The issue we have with the CIFS mount is that while our Windows servers can pick code on their for deployment, our Linux boxes can’t see the CIFS mount.  Since a lot of our development is done in Java and runs on Linux, we have an issue.

Enter the fine storage and system admin teams who have tested the use of Network File System (NFS), as a replacement for the CIFS mount, which is accessible by both Windows and Linux servers.  We’ve tested the NFS mount and sure enough, both our Windows servers and Linux servers can mount to the same drop location and pick up the build output used for deployment.  Perfect right?  Unfortunately there is a small issue.

According to this post, Team Build’s <UpdateBuildNumberDropLocation Task has code in it which needs to update permissions on the drop location.  From what I understand, the code will change the permissions so the App Tier service account has access to the drop location (it needs access to delete builds and such).  To see this, Right Click on a file located on the drop location and notice how the App Tier service account has full access to the folder and any sub files or directories.  The <UpdateBuildNumberDropLocation is doing this.

The issue that I’m running into is, when the drop location is a NFS system, there are no permissions at the file or directory level.  For Windows, the permissions are at the share level.  I’m assuming Linux permissions are dependent on wether the mount is a write or read mount.  So when the <UpdateBuildNumberDropLocation Task runs, it gets a message back saying permissions can’t be set and thus throws this friendly message back to the user: “TF209025: The build process is unable to set the permissions on the drop directory <actual drop location>(Detail Message: Attempted to perform an unauthorized operation.). Make sure that the build service account has proper permissions on the build drop directory and try again.”

What’s interesting is, the share is wide open thus the NFS mount is wide open.  And Team Build actually writes files to the location.  So functionally everything should work fine if we could get past the feature in the <UpdateBuildNumberDropLocation Task where it tries to adjust permissions.

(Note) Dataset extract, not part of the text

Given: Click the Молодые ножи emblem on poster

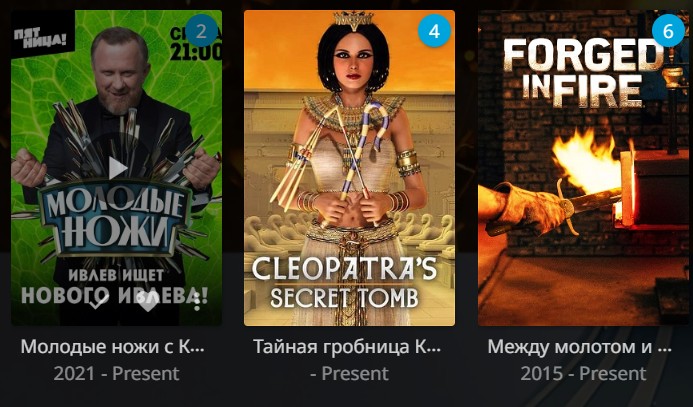Looking at the screenshot, I should pos(116,217).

I’m not sure what a good solution is for this.  However, I think the current implementation needs adjusting.  In my Connect submission to Microsoft, I’ve asked them to provide a Property (e.g. UpdatePermissions=”false”) where you can turn off the permission change when you want to use a NFS mount for your drop location.

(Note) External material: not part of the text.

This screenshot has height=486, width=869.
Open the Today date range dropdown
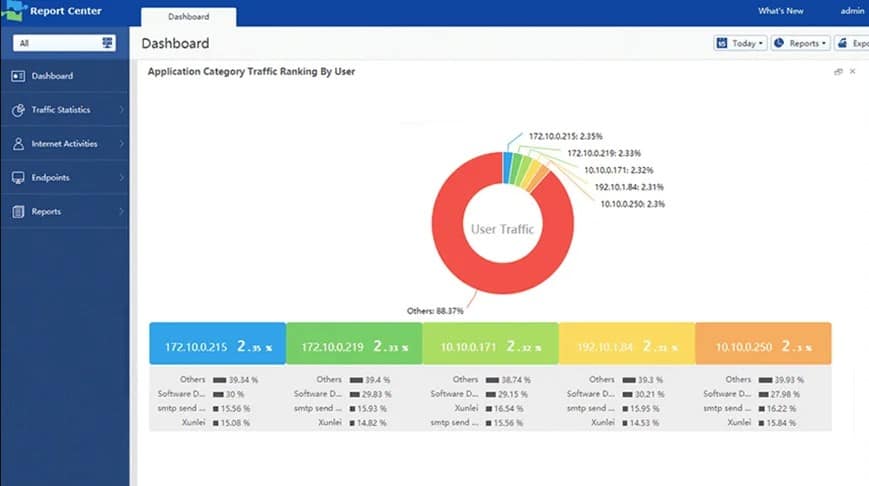740,43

Team Explorer "did not load because of previous errors"

My colleague installed TFS 2008 SP1 on our app tier.  He then uninstalled it because we were having some issues, which we're tracking down. However, after uninstalling, we were unable to open Team Explorer due to the following error.

The Microsoft.TeamFoundation.Client.ServicesHostPackage, Microsoft.VisualStudio.TeamFoundation.TeamExplorer, Version=9.0.0.0, Culture=neutral, PublicKeyToken=b03f5f7f11d50a3a ({8E01EC3E-2928-4AA5-B720-E28C163818E6}) did not load because of previous errors. For assistance, contact the package vendor. To attempt to load this package again, type 'devenv /resetskippkgs' at the command prompt.

I'm not sure what /resetskippkgs does, but I ran it and Team Explorer is now back to being functional.  If you run into a similar problem, I’d be interested to see if this /resetskippkgs works for you.

Friday, September 05, 2008

"Find in Source Control"

It's fall which means all the interns from MIT, University of Wisconsin and University of Minnesota (I'm an alumni) head back to school.  It's also time for us full time employees to pick up the messes they left.

For me, their messes usually include having thousands of files checked out in TFS (or VSS back when we used that).  In the past, I just deleted their workspace from a command line.  That works pretty well and to be honest, should be the way we do this.

However, my colleague showed me a really cool feature called "Find in Source Control" where you can search on a person's ID to see all their pending changes.  Then you can undo them from there from a nice gui.  Works great when you've got some lead engineer breathing down your neck because they can't update source code because some intern had an exclusive lock on the file.  Nice feature Microsoft.  Keep up the good work.